Yang jelas Masturiyah mengatakan, buku ini bukan merupakan proyek, karena hasil penjualannya akan disumbangkan untuk Yayasan Kebaya.
“Saya merasakan betul, pekerja seks tidak mempunyai keberuntungan seperti saya, PSK harus melayani tamu 4-5 orang, ini bisa jadi jembatan untuk mengenal dan tidak menghakimi. Masing masing orang hidup punya lorong hidup yang berbeda. Saya bertemu PSK di Mushola, dan saya sangat salut. Saya pakai legging, saya tersentuh melihat mereka memakai baju muslim, saya tunggu mereka selesai sholat berjamaah. Waria yang distigma sebagai pendosa adalah orang orang yang sangat dekat dengan Tuhan. Pengalaman ini adalah guru bagi saya.”

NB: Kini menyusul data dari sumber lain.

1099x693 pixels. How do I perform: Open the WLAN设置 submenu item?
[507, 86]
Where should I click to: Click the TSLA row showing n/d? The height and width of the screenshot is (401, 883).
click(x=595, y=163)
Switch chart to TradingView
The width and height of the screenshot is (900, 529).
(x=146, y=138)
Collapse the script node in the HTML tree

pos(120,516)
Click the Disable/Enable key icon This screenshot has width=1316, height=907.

Secara lengkap buku ini juga menulis tentang beberapa usaha ekonomi waria di Yogyakarta. Beberapa usaha seperti warung kelontong, membuka angkringan, membuka warung makan mie dan nasi goreng, warung kopi, tempat jahit/modiste, usaha batik, masker batik dan hand sanitizer, praktek beternak lele dalam ember, menanam aneka sayuran dalam bentuk home farming, berdagang tanaman hias , usaha laundry, kerajinan wig, usaha salon, make up pengantin, dagang wedang jahe dan bandrek, usaha kue kering, kain shibori, membuat kecambah yang disetor ke beberapa pedagang soto adalah kerja-kerja waria di Yogyakarta dalam jejaring Kebaya dan juga Ponpes.